- Task statement -
Whatever lies between the line with "Instruction: Open settings" and the end of the data, both included, must be copied exactly and without pictures.
>>>
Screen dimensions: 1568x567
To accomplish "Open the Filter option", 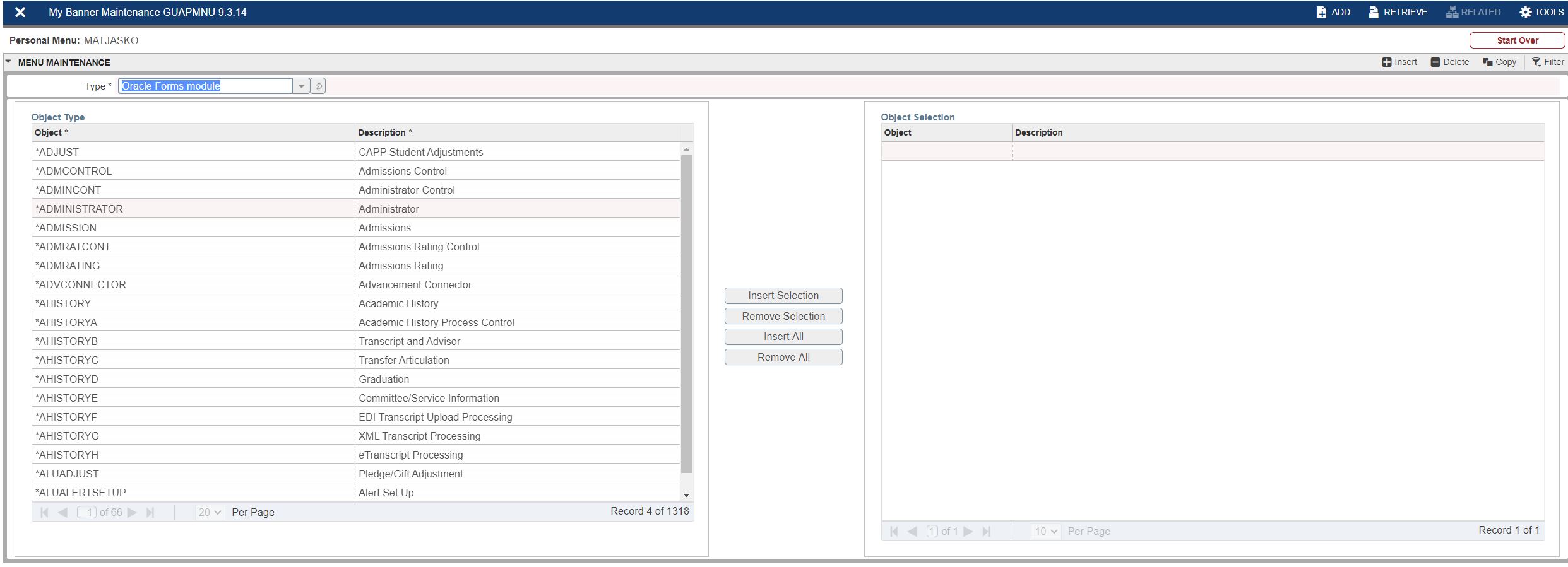I will 1536,62.
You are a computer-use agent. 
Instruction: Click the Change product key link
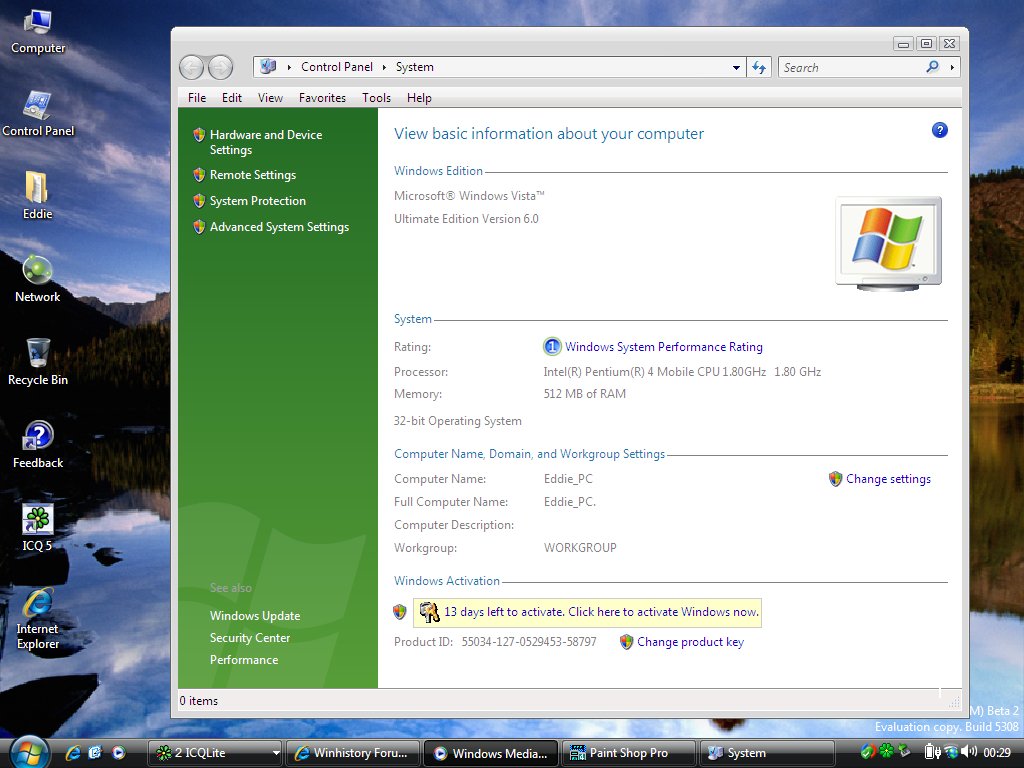click(690, 642)
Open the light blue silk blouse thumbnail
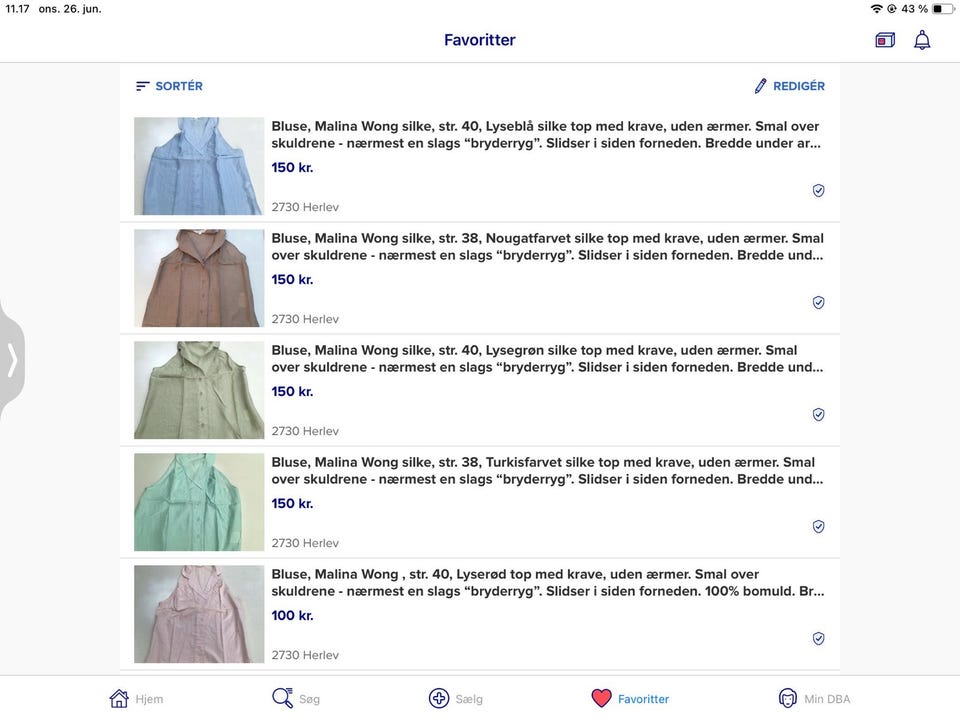Screen dimensions: 960x720 (x=199, y=166)
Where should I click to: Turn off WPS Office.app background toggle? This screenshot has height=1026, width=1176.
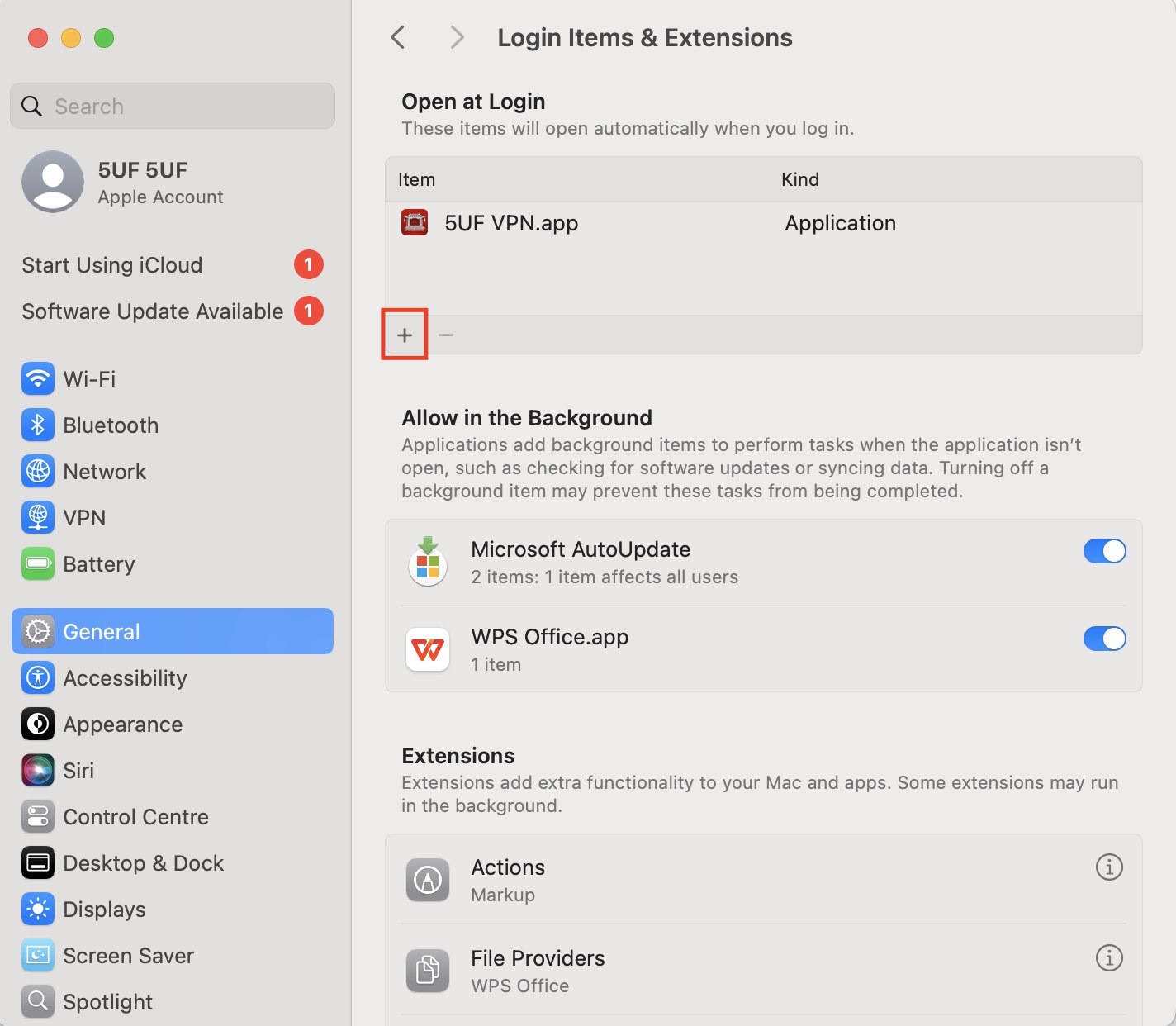pyautogui.click(x=1104, y=639)
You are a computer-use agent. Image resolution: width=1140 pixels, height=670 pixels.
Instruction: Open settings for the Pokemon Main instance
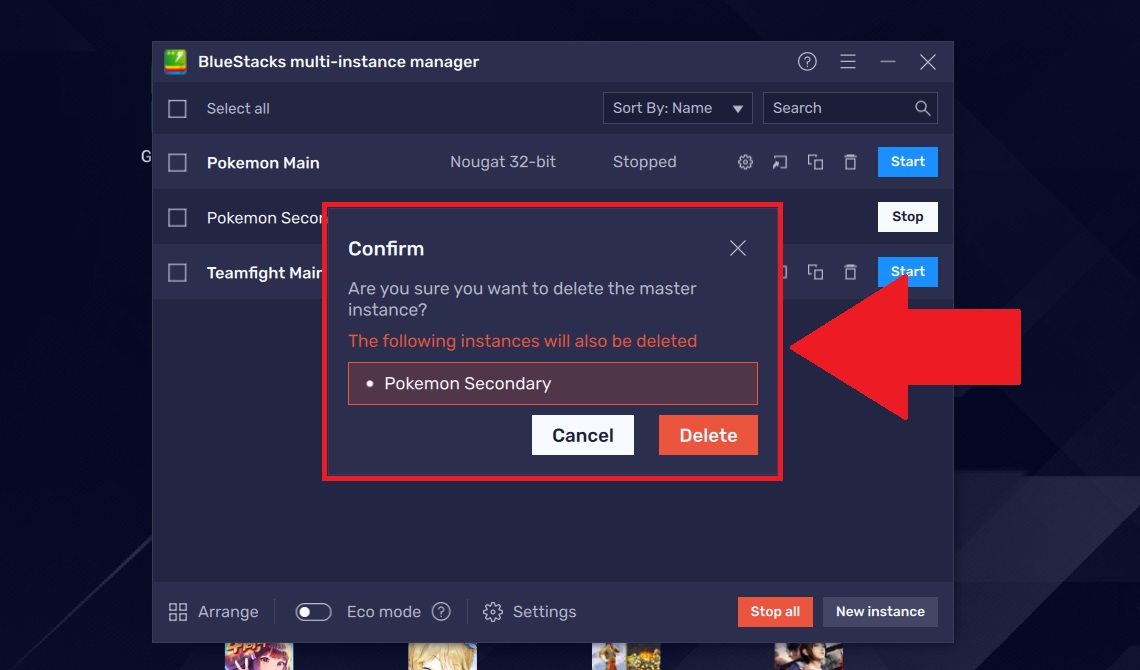point(745,161)
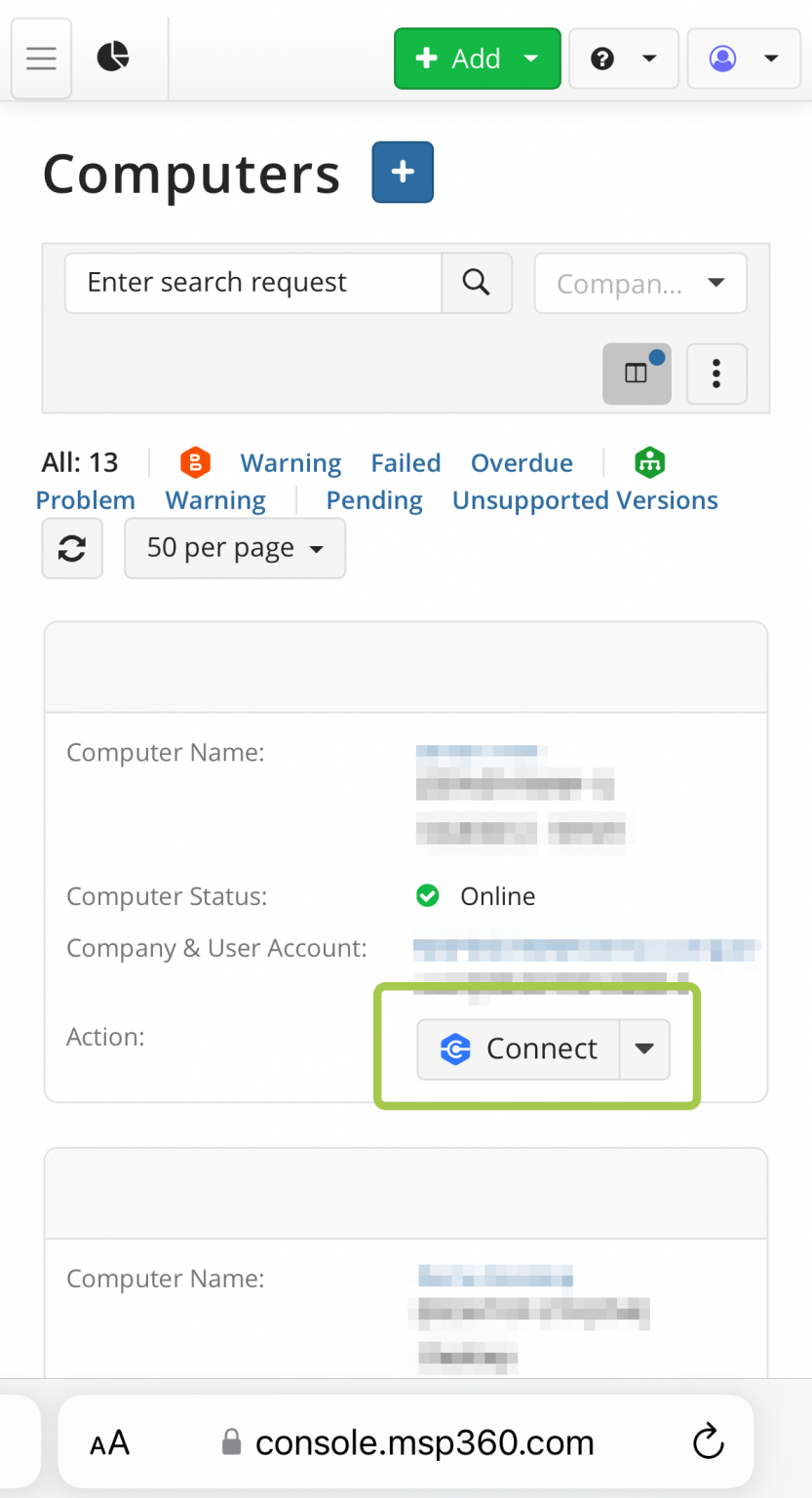Open the hamburger navigation menu
This screenshot has height=1498, width=812.
point(40,58)
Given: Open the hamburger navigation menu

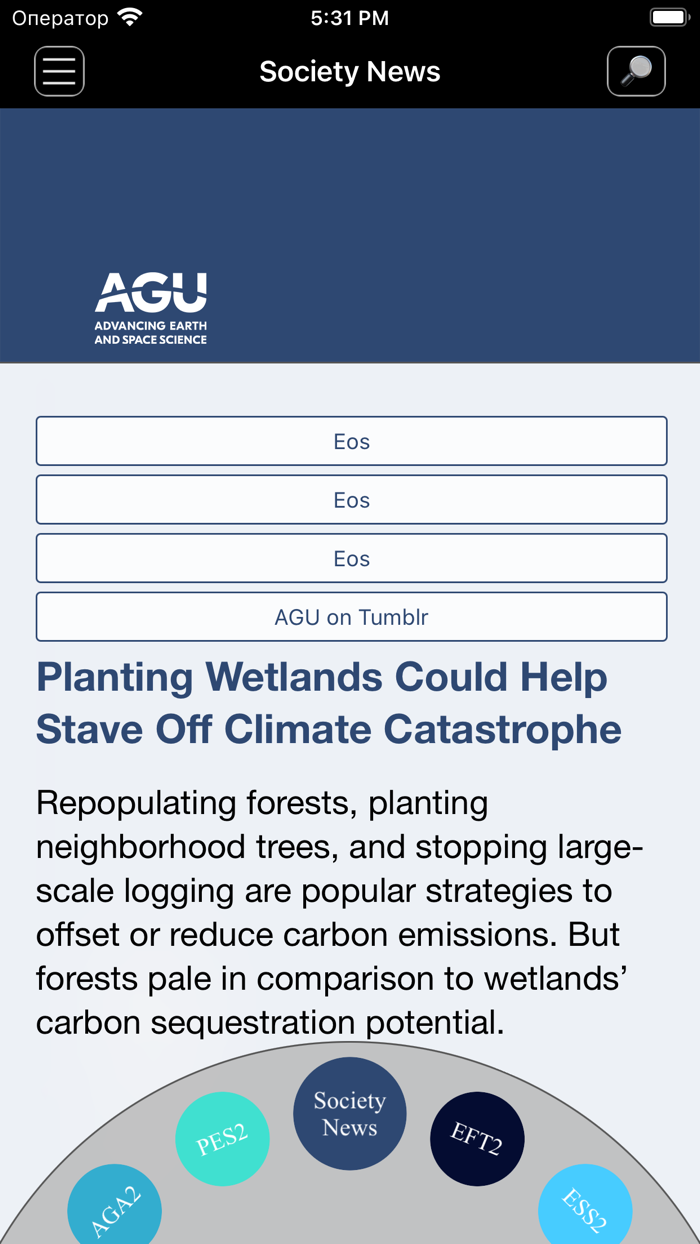Looking at the screenshot, I should coord(59,71).
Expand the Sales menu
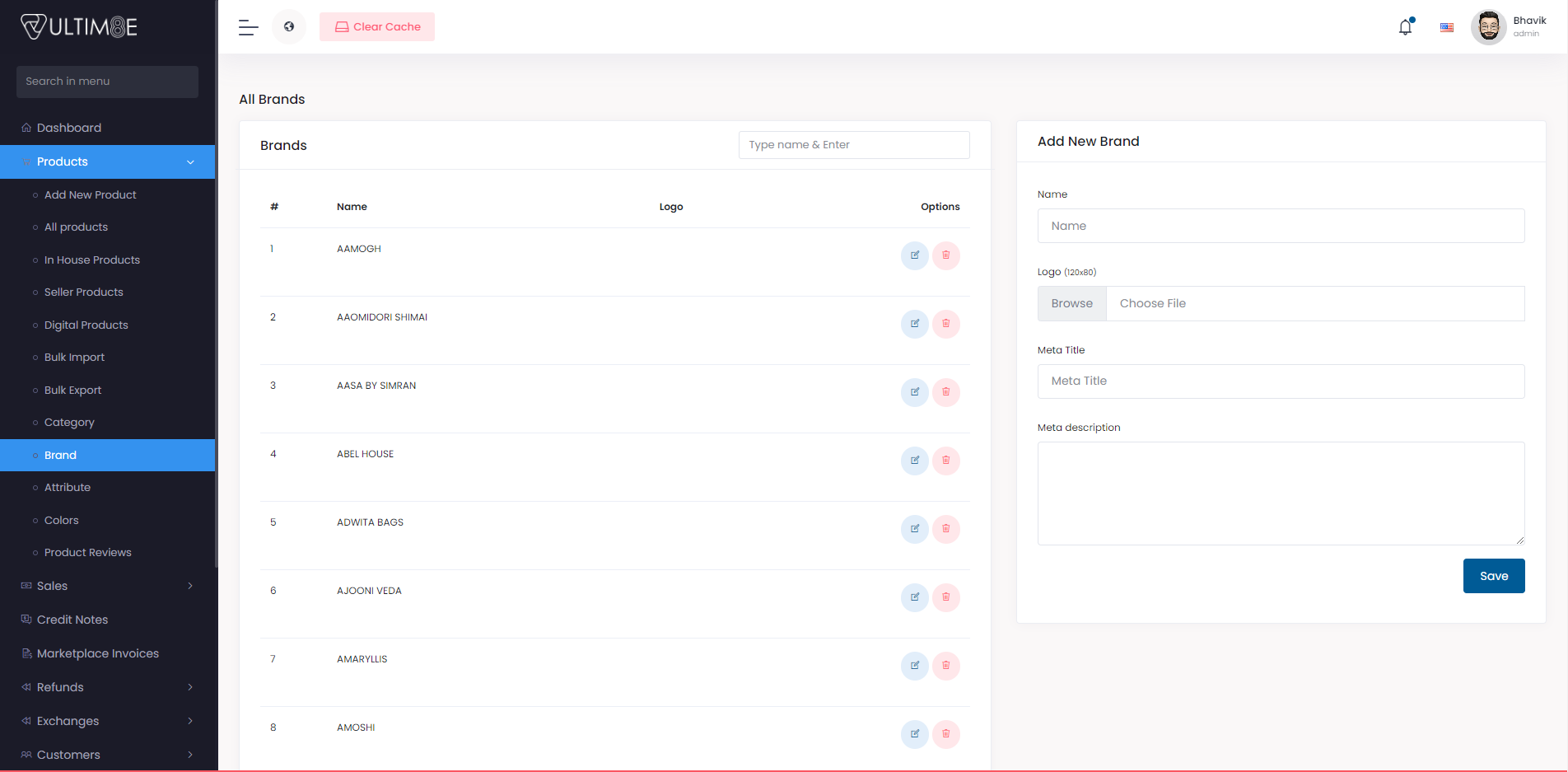This screenshot has width=1568, height=772. click(x=107, y=586)
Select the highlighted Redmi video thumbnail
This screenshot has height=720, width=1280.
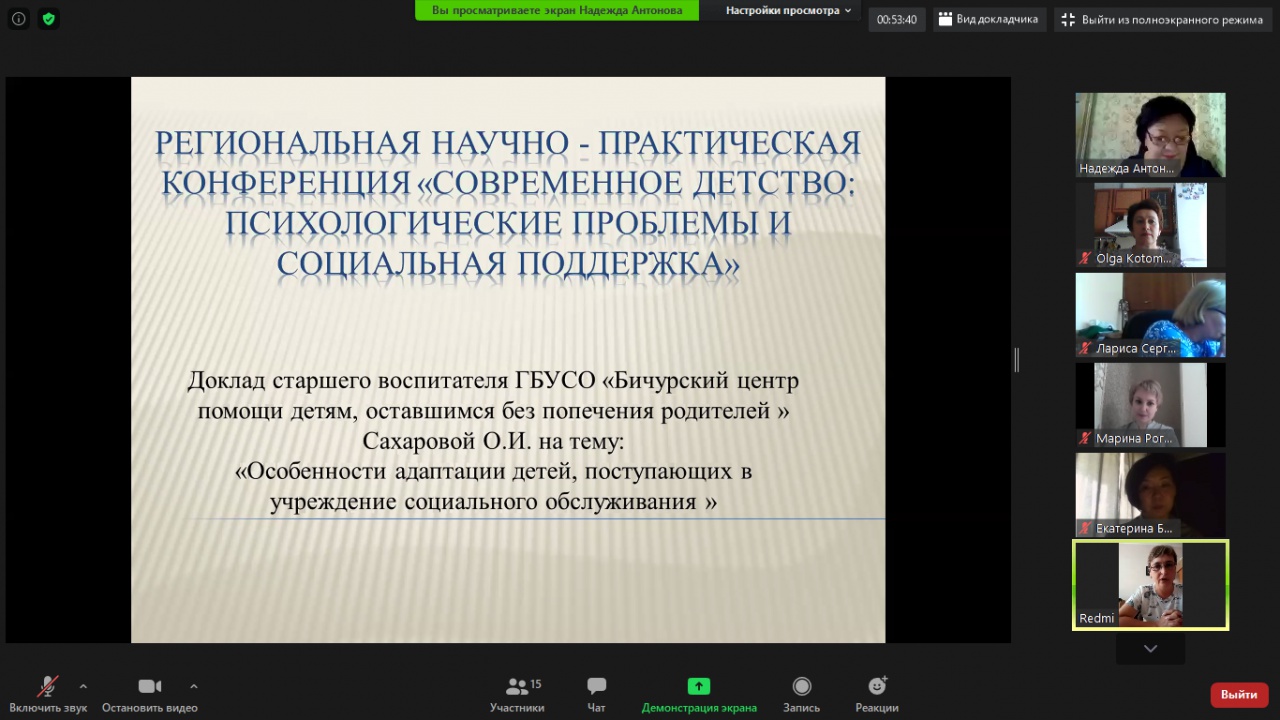pos(1150,585)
<<<
- Written response -
Instruction: Open settings for the Pokemon Main instance
point(745,161)
Open the hamburger navigation menu
This screenshot has height=1498, width=812.
point(40,58)
Given: Open the hamburger navigation menu

Looking at the screenshot, I should coord(59,71).
Expand the Sales menu
This screenshot has width=1568, height=772. click(x=107, y=586)
Select the highlighted Redmi video thumbnail
This screenshot has height=720, width=1280.
pos(1150,585)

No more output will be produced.